Isa 18:1-7. As if foreseeing impending danger, the Ethiopians send envoys to Judea for the conclusion of a defensive alliance, but the prophet advises his fellow citizens to send these envoys back. The Assyrians – whom the prophet means by the enemies of Ethiopia – will humble this mighty people, although they themselves will be struck by God at the moment of the highest tension of their military activity. This latter circumstance will cause the Ethiopians to recognize the power of the true God.
Isaiah 18:1. Woe to the land of rustling wings beyond the rivers of Ethiopia, Isaiah 7:18. “Woe to the land.” In translation from the Hebrew text: “O, land filled with the sound of wings!” Ethiopia is so called because it always had very many flies. Especially famous is the fly called Tsetse, which the prophet hints at with the expression zilzal here (cf. Is.7:18). “Rivers of Ethiopia” – in Hebrew naharei chusch. Ethiopia or Cush (see Commentary, vol. 2, p. 514) was located south of Egypt. Its borders were rivers: the Nile, Astaboras, and Astapus. Therefore, to the prophet, an inhabitant of Palestine lying north of Egypt, Ethiopia appeared as a country lying beyond these rivers. The Ethiopian kings in the time of Isaiah conquered Upper Egypt and sought to subjugate even Lower Egypt, and then to extend their conquests to Asia, which necessarily meant they would come into conflict with Assyria.
Isaiah 18:2. That sends ambassadors by the sea, even in papyrus vessels upon the waters! Go, swift messengers, to a nation tall and smooth, to a people feared from their beginning, to a mighty and conquering nation, whose land the rivers divide. “That sends ambassadors.” The Ethiopian king Tirhakah, as can be seen from the chronicles of the Assyrian king Sennacherib, sent ambassadors to the Philistines and Jews for the purpose of proposing an alliance against Assyria. “By the sea.” The Egyptians called the Nile river “the sea,” as did the Greek writers who gave the great river the name ωχεανος. And today the White and Blue Nile are called “seas.” The capital of Tirhakah’s reign, the city of Napata, was located on the Nile river, at the fourth cataract of this river, where the Nile receives many tributaries. “In papyrus.” These are the lightest vessels made from Egyptian reed, which now no longer grows in Egypt, but has remained only in Abyssinia (cf. Job 8:11; Job 9:26). “Go.” The prophet sends these Ethiopian ambassadors back, indicating thereby that Judea, protected by the Almighty Himself, does not need an alliance with the Ethiopian king and his people, although this people is “strong and good” (in translation from Hebrew – tall and with shining skin), “feared from their beginning” (in Hebrew: “dreaded even from afar”), “tall” (in Hebrew: “lord” – kav kav) and “all-conquering” (that is, mighty) a conqueror, as it became known from the time of King Piankhi’s reign, that is, from 766 BC. “Whose land the rivers divide” – that is, numerous canals.
Isaiah 18:3. All you inhabitants of the world and dwellers on the earth!

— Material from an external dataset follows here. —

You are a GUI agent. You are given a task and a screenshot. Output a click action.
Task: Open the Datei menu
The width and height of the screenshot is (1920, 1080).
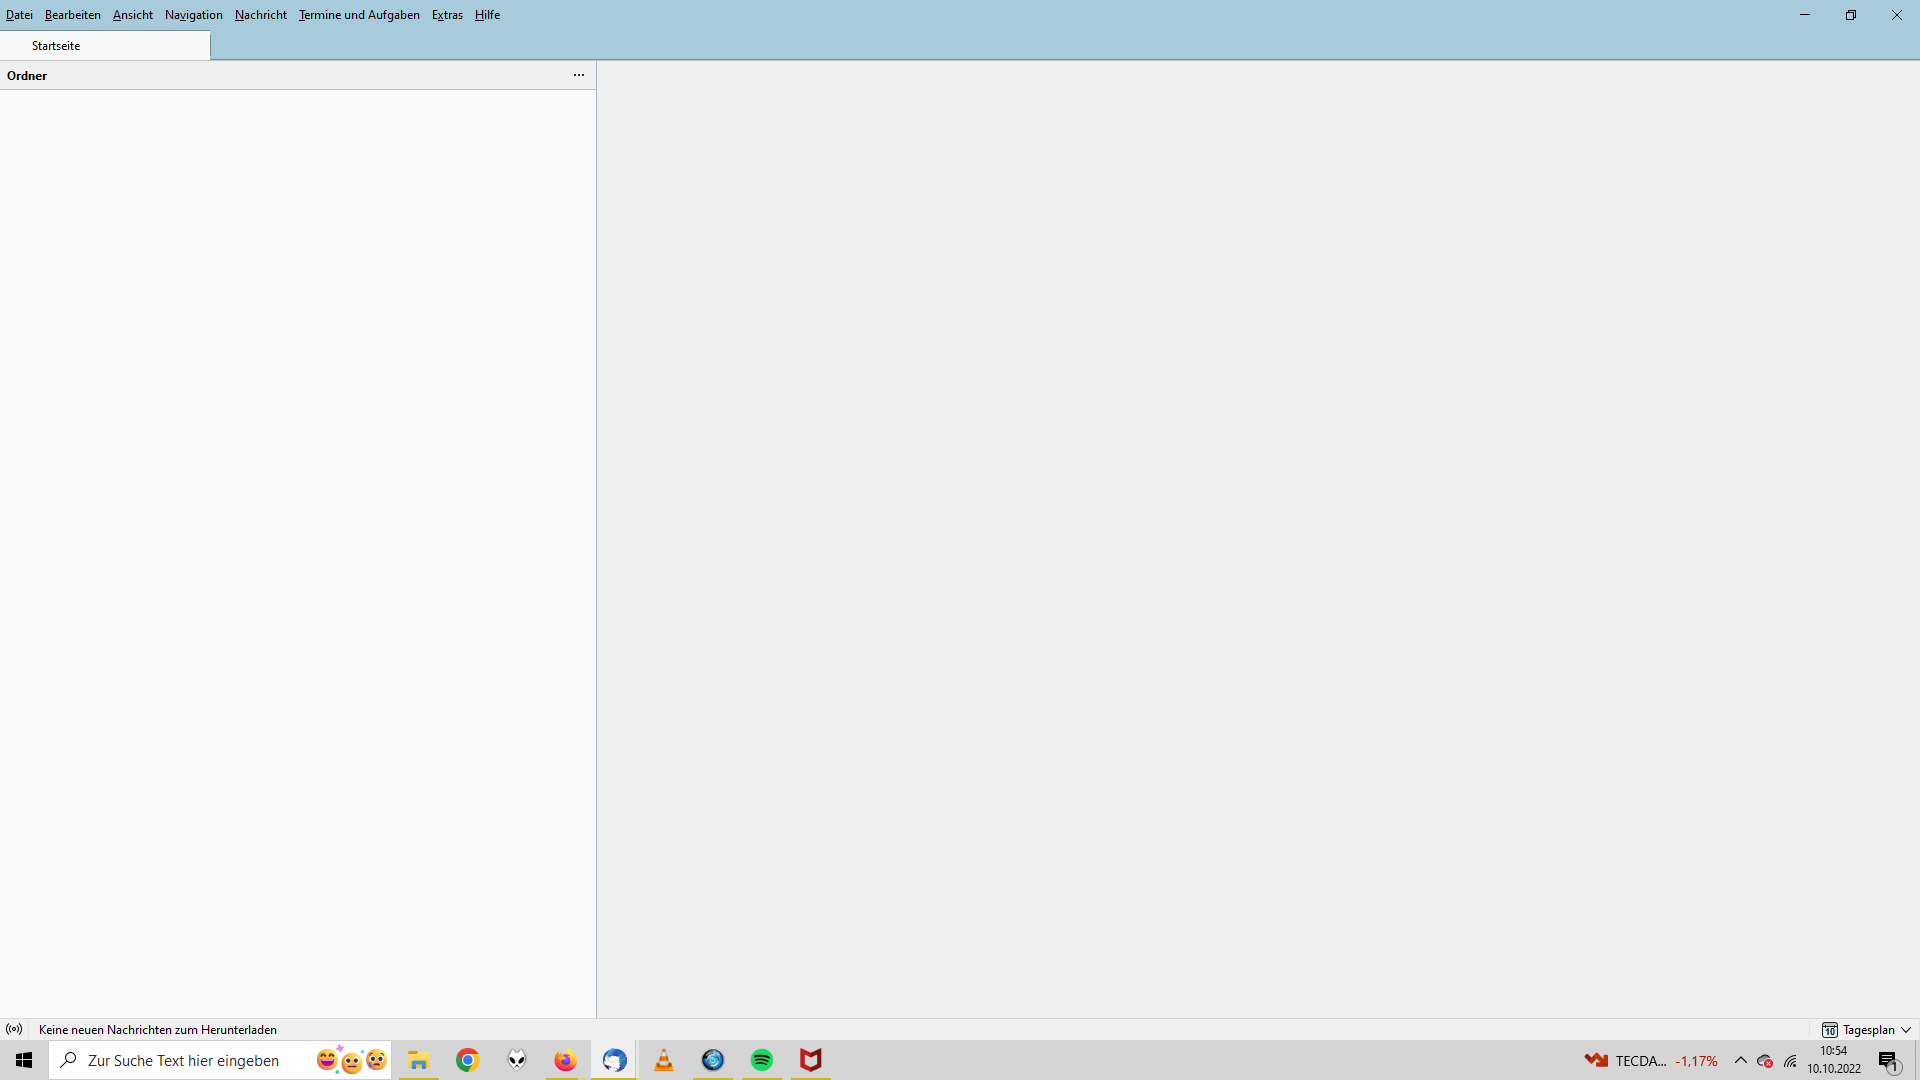[x=19, y=15]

When a banner is raised on the mountains, see it; and when a trumpet is sounded, hear it! The prophet calls all the peoples of the earth to watch carefully what the Lord will do to punish the Assyrians, who have caused so much evil to all peoples. About this defeat awaiting the Assyrians, all will be informed as if by certain military signals.

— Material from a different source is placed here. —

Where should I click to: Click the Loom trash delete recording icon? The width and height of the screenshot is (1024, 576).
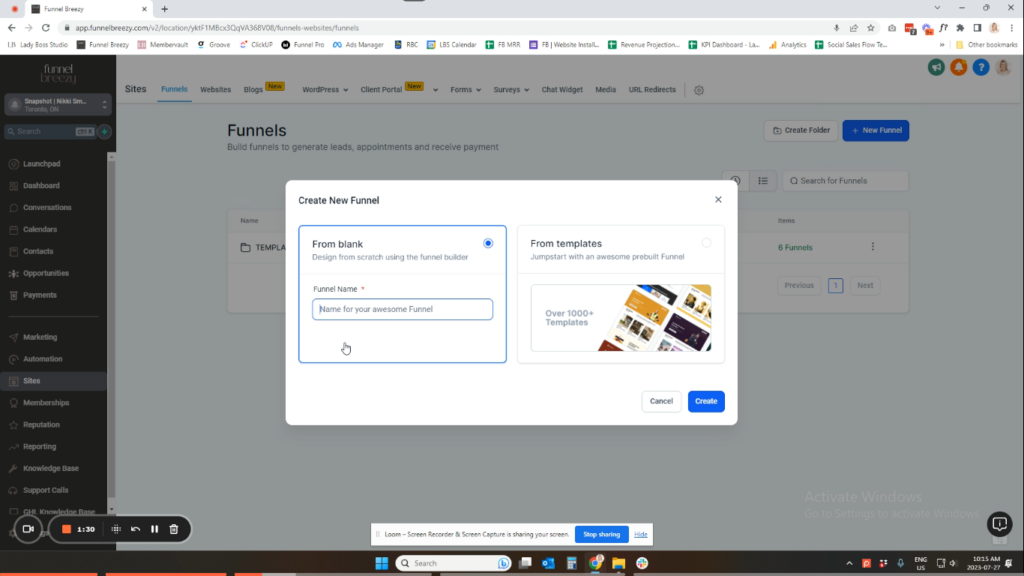coord(174,529)
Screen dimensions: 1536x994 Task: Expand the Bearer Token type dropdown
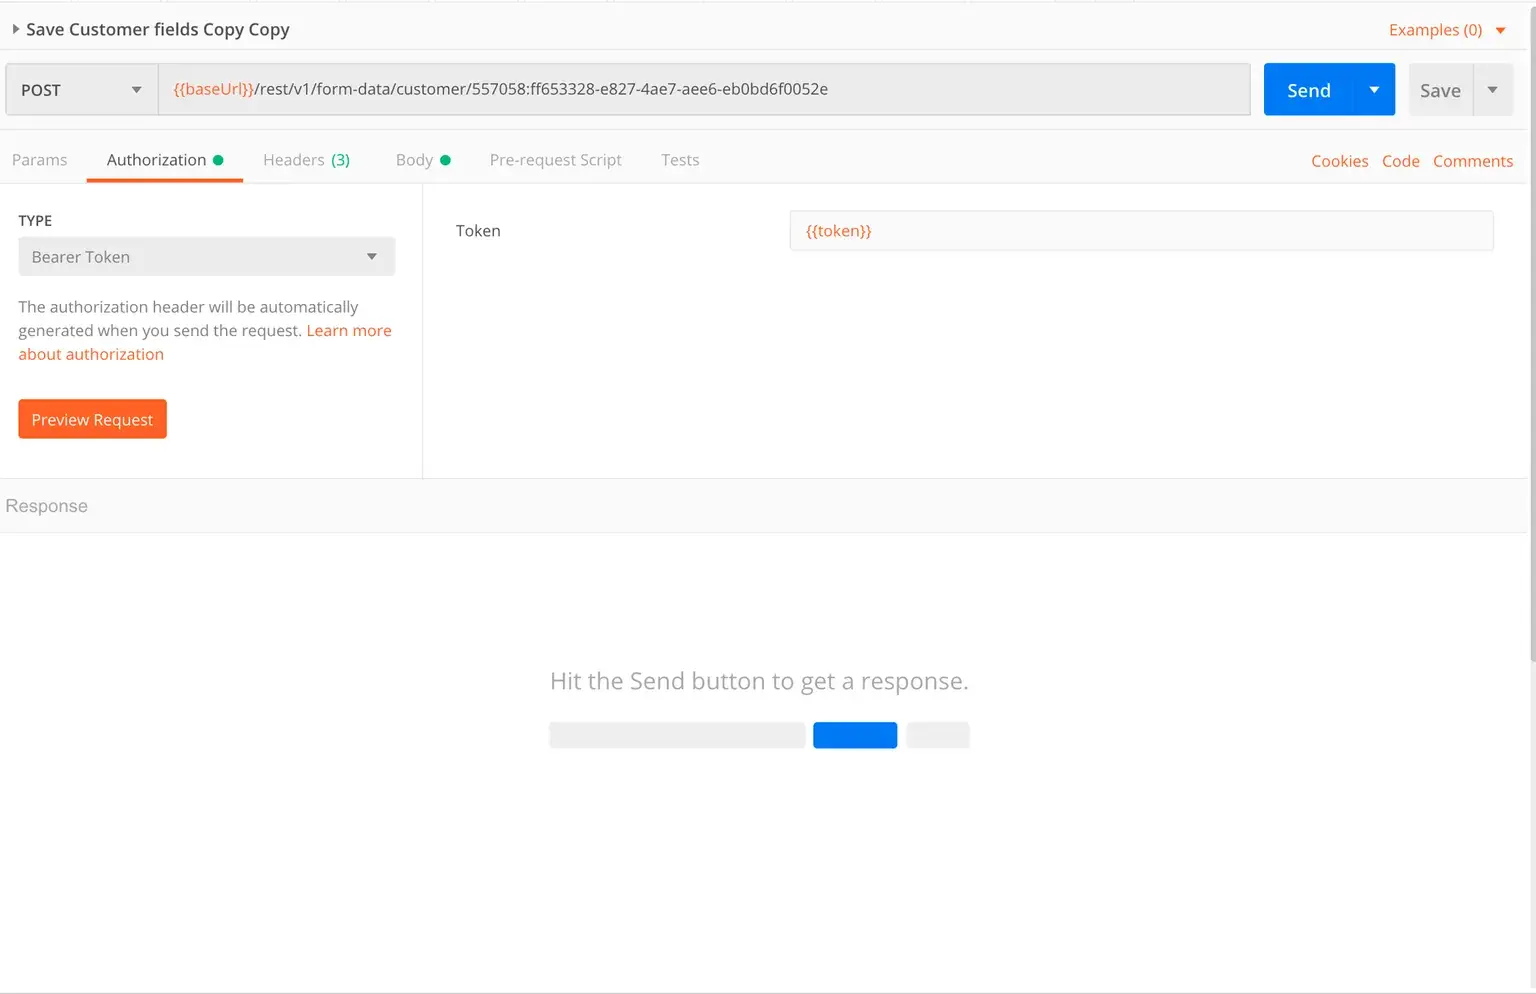[206, 257]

Isaiah 18:4. For thus the Lord said to me: I will be quiet and look on from my dwelling place, like clear heat upon the light, like a cloud of dew in the heat of harvest. The Lord revealed to the prophet that until the time He has appointed, He will not intervene in the affairs of Assyria. He even, it would seem, causes Assyria to reach the extreme limits of its violence against other states, just as the sun’s heat and dew cause the grain to ripen.
Isaiah 18:5. For before the harvest, when the bud is complete, and the sour grape ripens into a ripe grape, He will cut off the branches with a pruning hook, and will tear away and cut down the tendrils. Isaiah 18:6. All of them will be left to the birds of prey of the mountains and to the beasts of the earth; and the birds will summer upon them, and all the beasts of the earth will winter upon them. But the Lord will completely unexpectedly crush Assyria’s might. When the grape is already beginning to ripen, the Lord will cut with a sickle all the grape vines, and everything that remains from the rich vineyard will be left for the use of birds of prey and beasts, which will settle in this former vineyard. In this way is symbolically depicted the fall of the Assyrian state.

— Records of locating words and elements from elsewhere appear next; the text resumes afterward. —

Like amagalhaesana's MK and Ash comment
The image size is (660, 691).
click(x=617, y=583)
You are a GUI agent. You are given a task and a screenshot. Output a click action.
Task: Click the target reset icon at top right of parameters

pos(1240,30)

Isaiah 18:7. At that time a present will be brought to the Lord of hosts from a mighty and conquering people, from a people feared from their beginning, from a tall and all-conquering nation, whose land the rivers divide, to the place of the name of the Lord of hosts, to Mount Zion. The Ethiopians will see in the defeat of Assyria a miracle of the Almighty’s power and will send gifts – offerings to His temple in Jerusalem. “To the place of the name” – that is, to where the Lord especially displays His might. Special Notes. The prophecy concerning Ethiopia was probably uttered by the prophet around 702 BC, when the expedition of Sennacherib against Palestine was being prepared. From chapters 30 and 31 of the book of the prophet Isaiah we learn that in Jerusalem at that time there were strong hopes for help from Egypt, and it is very possible that in chapter 18 the prophet has in mind precisely the embassy of the Ethiopian and Egyptian king Tirhakah to Hezekiah, which was to persuade Hezekiah to continue resistance to the Assyrians. The entire chapter 18 can be divided into two strophes – the first will embrace the first three verses, the second – verses 4–6. Verse 7 more closely approaches prose speech. The strophes in the prophecy are asymmetrical (2, 3 and 2, 2, 2).